Monday, December 06, 2004

Week 16, Henry James, Mallarmé

Stéphane Mallarmé Notes

Post-It Notes on Mallarmé (with some additions)

Mallarmé is anti-utilitarian and anti-instrumentalist: poetry is an encounter with language as language. As a discussion point, one might ask whether or not this whole Mallarméan scheme takes anti-instrumentalism and impersonalism too far. It amounts to a complete divorce between ordinary language and poetic language, and therefore repeats on the level of pure language the isolation of the romantic poet from his society. At least, that's one way of looking at the matter.

Music, for Mallarmé, is orderly and yet liberatory. It aligns us with its successive notes, with its unfolding, and is experienced as pure play. We should not reaffirm our personal or “tribal” power over nature, but instead, and like the Greeks, connect by means of music and poetry with something beyond ourselves. Mallarmé refers to this realm as “impersonal,” but that doesn’t mean it is devoid of passion, I suppose. Poetry is a supplement -- it supplies a lack in the ordinary.

845-47. The “French Revolution II” is the movement from the Alexandrine verse of Racine and Corneille to free verse, vers libre. This change is no doubt allied with a shift in social and political arrangements from monarchical, semi-feudal to modern, parliamentary, commercialist C19 society. Well, Mallarmé isn’t exactly in favor of middle-class vulgarity and self-satisfaction, but the breakup of the Alexandrine is an opportunity not to be missed. It’s an opportunity for poetry to become what it ought to be -- both sensuous and ideal, an order that liberates all who come to it. It ought to be personal and yet lead us beyond personality.

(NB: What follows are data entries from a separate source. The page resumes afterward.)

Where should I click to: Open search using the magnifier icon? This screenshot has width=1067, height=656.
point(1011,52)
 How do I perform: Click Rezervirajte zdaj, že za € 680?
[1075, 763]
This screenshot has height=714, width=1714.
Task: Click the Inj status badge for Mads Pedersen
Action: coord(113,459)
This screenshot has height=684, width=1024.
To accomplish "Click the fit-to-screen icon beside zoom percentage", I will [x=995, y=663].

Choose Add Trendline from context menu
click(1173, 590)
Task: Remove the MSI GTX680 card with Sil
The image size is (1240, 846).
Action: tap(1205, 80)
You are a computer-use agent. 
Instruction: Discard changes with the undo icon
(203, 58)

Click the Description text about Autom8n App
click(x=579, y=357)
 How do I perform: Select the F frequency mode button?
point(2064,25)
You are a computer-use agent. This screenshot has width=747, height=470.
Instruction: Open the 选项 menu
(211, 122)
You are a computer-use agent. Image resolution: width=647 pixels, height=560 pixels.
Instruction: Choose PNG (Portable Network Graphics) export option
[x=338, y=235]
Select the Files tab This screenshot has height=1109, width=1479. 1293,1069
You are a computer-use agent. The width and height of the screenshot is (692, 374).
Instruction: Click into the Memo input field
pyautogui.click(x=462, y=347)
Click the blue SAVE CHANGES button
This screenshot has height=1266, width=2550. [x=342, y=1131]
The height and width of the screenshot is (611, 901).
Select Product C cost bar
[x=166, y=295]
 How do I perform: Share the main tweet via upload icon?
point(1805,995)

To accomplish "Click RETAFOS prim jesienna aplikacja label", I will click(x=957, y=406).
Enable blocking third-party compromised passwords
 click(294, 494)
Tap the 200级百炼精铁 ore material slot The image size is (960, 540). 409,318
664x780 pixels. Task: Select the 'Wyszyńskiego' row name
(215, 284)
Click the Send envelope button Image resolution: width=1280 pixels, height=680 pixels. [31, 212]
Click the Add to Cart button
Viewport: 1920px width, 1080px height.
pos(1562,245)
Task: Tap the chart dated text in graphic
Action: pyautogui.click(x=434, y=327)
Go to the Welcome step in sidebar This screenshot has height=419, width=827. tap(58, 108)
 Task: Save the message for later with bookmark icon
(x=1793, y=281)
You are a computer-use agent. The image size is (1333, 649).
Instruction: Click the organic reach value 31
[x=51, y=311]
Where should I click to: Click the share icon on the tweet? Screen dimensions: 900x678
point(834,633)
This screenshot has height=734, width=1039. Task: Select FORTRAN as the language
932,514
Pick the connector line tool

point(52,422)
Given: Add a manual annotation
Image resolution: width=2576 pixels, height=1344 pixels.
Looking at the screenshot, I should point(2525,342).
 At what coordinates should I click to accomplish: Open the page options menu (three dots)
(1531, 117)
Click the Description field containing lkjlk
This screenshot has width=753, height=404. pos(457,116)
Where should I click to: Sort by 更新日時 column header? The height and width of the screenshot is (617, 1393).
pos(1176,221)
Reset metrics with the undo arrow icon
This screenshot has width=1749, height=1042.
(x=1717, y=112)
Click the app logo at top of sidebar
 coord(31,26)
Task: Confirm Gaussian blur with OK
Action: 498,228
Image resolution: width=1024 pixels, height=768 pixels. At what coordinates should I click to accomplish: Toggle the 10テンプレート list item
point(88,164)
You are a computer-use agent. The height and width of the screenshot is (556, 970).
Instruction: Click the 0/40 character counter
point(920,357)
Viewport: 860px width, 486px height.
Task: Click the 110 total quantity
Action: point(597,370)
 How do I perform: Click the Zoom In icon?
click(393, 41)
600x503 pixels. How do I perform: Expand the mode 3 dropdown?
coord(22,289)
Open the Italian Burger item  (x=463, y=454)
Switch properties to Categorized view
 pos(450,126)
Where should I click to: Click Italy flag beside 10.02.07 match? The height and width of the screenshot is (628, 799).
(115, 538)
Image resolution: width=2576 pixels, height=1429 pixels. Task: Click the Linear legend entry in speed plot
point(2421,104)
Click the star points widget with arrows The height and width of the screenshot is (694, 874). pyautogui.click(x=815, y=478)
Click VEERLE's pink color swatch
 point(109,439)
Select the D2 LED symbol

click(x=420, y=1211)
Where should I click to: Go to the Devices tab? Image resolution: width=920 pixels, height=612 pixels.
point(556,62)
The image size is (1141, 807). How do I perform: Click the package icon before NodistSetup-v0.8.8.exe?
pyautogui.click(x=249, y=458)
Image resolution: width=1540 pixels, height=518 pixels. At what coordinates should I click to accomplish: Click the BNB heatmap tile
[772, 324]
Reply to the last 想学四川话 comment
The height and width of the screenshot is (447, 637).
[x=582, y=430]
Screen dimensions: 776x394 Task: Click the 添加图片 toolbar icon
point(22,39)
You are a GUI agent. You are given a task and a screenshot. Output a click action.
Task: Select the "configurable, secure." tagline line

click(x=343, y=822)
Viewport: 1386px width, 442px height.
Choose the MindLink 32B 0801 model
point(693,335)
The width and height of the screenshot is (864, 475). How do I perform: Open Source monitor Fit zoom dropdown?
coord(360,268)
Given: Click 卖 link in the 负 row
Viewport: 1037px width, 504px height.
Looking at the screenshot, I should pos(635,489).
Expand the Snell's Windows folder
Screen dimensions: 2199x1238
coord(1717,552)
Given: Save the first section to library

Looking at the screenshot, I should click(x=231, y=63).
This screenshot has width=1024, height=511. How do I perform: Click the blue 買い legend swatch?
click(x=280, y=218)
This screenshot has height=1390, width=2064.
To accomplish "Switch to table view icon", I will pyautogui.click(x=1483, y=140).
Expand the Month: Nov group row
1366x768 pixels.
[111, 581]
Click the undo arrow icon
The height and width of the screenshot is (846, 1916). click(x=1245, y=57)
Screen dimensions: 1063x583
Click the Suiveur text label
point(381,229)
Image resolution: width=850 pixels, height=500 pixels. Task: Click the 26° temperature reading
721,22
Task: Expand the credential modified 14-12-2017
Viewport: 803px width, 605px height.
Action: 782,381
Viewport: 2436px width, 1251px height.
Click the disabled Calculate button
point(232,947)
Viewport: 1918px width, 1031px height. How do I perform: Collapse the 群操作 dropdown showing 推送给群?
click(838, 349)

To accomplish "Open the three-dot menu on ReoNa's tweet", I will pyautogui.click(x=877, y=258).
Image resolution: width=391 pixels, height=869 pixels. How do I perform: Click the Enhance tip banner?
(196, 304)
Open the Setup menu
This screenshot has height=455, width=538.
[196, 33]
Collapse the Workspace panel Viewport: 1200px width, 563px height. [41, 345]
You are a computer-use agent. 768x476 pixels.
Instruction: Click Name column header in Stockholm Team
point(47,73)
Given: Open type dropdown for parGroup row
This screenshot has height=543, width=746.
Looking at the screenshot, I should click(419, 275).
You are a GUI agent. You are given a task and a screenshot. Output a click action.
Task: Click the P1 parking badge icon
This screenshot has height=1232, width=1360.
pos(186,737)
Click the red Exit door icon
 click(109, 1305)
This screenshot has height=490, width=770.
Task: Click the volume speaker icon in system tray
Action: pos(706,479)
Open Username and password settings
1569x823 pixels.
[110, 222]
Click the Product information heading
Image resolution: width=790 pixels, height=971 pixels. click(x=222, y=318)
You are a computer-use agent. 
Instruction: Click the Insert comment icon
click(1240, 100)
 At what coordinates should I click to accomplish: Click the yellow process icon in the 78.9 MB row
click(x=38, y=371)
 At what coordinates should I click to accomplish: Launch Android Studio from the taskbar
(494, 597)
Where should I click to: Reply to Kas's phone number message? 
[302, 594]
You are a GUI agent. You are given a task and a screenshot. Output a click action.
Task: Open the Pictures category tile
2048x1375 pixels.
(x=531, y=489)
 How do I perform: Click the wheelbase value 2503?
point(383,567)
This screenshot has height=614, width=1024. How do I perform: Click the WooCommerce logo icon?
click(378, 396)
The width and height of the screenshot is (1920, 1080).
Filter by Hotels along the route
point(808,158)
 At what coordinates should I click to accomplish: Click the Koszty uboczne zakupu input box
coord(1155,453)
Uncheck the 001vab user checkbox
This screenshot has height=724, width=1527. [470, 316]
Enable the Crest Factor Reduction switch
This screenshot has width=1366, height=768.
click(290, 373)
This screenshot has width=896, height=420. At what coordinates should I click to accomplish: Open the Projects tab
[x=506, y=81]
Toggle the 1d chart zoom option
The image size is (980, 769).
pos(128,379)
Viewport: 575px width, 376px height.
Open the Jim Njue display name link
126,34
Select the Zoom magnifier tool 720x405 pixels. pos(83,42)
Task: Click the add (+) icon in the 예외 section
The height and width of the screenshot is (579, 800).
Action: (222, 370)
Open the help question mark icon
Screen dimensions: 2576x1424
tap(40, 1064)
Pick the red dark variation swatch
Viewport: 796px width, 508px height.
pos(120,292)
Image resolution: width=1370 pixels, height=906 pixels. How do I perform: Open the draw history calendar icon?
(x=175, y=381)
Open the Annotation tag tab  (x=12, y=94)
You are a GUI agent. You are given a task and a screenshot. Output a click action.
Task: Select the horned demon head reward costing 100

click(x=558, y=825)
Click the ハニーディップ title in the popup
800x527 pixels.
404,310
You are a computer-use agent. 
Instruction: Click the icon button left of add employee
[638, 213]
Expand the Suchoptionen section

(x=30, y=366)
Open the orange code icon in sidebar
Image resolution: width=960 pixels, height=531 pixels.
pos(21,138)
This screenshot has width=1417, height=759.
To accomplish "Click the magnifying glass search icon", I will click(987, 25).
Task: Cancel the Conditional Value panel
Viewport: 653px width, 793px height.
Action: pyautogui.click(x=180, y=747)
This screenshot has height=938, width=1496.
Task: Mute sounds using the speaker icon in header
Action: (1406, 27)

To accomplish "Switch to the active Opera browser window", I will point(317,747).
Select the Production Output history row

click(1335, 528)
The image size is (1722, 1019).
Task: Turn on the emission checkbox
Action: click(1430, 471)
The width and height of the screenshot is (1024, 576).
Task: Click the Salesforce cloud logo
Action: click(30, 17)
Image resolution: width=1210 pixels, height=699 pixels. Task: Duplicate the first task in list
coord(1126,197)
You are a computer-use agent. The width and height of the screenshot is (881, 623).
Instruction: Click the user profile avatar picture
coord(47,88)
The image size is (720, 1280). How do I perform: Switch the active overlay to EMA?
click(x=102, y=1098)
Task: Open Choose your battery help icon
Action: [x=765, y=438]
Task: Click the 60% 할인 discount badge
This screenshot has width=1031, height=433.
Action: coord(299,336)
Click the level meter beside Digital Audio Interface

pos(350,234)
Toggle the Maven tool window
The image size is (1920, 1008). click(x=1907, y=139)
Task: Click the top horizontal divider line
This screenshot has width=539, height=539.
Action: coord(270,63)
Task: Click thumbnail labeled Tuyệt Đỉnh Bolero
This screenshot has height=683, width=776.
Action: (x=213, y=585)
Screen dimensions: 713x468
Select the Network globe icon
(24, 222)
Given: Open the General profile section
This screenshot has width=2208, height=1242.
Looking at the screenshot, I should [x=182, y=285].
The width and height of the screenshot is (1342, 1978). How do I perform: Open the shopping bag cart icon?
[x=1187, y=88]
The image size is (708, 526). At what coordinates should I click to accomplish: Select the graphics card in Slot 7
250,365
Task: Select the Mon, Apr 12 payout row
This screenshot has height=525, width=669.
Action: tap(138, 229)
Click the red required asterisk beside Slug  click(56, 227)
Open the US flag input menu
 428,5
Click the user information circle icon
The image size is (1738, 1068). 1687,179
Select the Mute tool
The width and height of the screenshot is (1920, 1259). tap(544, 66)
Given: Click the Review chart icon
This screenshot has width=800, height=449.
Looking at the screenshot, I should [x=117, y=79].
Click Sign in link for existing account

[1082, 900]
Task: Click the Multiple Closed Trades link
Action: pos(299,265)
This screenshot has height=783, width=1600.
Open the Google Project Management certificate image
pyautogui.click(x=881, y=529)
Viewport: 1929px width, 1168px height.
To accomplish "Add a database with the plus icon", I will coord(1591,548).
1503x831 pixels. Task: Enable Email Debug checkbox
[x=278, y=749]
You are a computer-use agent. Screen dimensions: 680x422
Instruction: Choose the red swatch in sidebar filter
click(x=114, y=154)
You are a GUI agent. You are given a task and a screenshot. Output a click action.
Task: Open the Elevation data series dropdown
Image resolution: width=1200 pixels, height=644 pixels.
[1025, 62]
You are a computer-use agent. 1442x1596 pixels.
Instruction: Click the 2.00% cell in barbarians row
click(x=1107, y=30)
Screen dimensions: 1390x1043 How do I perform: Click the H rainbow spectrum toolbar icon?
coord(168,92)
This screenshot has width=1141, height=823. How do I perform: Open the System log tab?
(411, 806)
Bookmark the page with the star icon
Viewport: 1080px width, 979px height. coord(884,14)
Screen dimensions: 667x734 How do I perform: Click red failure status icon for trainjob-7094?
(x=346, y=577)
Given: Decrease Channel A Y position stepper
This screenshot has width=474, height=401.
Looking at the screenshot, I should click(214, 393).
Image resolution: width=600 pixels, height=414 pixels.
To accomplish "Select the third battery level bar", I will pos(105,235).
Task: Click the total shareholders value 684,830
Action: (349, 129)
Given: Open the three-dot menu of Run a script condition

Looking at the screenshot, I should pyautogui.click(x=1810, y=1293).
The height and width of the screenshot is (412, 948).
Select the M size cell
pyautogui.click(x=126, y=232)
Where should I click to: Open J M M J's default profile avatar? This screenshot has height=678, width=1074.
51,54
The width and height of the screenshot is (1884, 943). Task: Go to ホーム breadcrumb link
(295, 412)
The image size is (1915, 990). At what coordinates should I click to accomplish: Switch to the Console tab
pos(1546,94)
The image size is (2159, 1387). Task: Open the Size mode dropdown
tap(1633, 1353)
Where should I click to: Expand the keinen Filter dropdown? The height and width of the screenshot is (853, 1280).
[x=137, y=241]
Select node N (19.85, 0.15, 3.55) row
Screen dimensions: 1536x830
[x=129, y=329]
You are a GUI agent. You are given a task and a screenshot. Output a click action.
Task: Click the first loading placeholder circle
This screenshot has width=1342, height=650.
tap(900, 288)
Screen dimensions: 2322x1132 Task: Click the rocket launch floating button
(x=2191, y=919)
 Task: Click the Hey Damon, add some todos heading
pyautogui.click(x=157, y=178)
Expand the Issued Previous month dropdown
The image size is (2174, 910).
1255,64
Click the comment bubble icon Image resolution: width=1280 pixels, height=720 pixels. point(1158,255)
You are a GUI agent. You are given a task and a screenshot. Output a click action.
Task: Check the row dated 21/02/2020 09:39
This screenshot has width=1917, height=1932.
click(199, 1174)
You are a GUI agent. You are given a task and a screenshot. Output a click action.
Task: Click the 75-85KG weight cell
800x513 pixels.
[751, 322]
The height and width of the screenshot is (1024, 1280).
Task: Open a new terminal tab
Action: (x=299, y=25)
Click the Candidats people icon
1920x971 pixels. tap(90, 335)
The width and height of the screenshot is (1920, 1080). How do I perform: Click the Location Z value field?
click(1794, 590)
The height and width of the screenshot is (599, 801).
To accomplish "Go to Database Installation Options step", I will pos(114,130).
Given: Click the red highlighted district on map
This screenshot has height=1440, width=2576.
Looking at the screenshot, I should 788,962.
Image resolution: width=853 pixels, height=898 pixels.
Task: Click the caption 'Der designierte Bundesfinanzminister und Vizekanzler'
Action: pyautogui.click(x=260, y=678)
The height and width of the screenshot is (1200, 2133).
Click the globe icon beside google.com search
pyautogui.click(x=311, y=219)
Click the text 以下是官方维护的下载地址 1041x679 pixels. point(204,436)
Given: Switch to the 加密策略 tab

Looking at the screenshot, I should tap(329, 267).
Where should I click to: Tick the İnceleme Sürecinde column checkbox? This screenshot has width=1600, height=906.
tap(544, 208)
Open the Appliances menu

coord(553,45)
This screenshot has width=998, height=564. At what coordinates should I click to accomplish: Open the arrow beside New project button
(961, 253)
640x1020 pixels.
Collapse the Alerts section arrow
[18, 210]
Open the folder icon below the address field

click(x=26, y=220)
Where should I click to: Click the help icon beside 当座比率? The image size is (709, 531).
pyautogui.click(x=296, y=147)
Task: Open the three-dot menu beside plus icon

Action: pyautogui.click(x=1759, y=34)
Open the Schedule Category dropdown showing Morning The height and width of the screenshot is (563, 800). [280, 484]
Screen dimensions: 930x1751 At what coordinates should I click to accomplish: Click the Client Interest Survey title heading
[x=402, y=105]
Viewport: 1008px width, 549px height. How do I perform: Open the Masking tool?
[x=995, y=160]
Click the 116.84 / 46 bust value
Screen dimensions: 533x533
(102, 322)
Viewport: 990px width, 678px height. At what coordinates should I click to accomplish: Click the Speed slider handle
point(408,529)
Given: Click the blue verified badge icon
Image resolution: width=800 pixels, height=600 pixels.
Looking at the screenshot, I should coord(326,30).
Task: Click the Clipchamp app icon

The Alexandrine imposed a false decorum and order upon language, tamed it and imprisoned it. Language was therefore used to ratify conservative French values. Mallarmé’s poetics are anti-instrumentalist, just as he is anti-Cartesian more generally -- against the preeminence of mind as opposed to matter, reason as opposed to passion. As for ordinary language, we “use” it to express our feelings and ideas (romanticism) and to refer to things in the external world (realism, everyday living). Both uses are instrumental, and they falsify experience and even the meaning of being human. Language thereby becomes a mere tool shed full of tools, not the House of Being.

But Mallarmé considers language more worthwhile than the fake “autonomous individual” who supposedly uses it to shore up a narrow sense of self and world, more worthwhile than the everyday business that can be transacted with it or within its sphere. This anti-middle-class sentiment makes language the new principle of aristocracy, the ennobling force, the power that lets us keep contact with mystery, with “play” (jouissance, as in Barthes and Derrida) with the holy (Heidegger). Yet, the realm of Language isn’t an empty externality, a metaphysical far-away place we can use. The goal isn’t to get there from here since that would be to commit the same error as instrumentalists commit.

848-49. As the Beckett character says, “what matter who is speaking?” Ordinary speech disappoints us because it doesn’t correspond to real-world qualities when we expect it to. We aren’t Gods and cannot achieve a one-to-one correspondence between words and things. (Perhaps this is what Paul de Man refers to when he says that even Mallarmé leaves the supremacy of nature untouched.) But poetry liberates us from such selfish demands for pedestrian intelligibility; it’s an impersonal language where the Ideal is at play. It creates an order that we can step into, a sort of mystical realm. There is no need, as far as Mallarmé is concerned, to turn to the “author-function” (Foucault) as a principle of interpretive stability.

Evocation, suggestion, are better than fact. In somewhat plain and inaccurate terms, they lead us to a better realm than the everyday. Mallarmé might be described as a Platonist, but again that would be a bit misleading. He isn’t really pushing a movement from a deluded “here” to a metaphysical “there.” In his view, it seems, language itself is the realm of purity; language is a here-realm of pure play, not a beyond of the sort that philosophical realists posit.

851. Mallarmé’s flower example implies that what Nietzsche calls the abstraction-making power of language, its tendency to lie about the referential world, ought to be turned to account as music, as suggestibility that creates its own order. He is not out to shore up the triumphant individual ego, the narrow shopkeeper-self in us all. Instead, he wants to see the triumph of language with a capital “L,” language as its own order, one that liberates us into what Heidegger will later call “the light of Being.” Language isn’t a tool shed; it is the dwelling-place of all that is most valuable in humanity.

Edition: The Norton Anthology of Theory and Criticism. 1st edition. Ed. Vincent B. Leitch. New York: Norton, 2001. ISBN: 0393974294.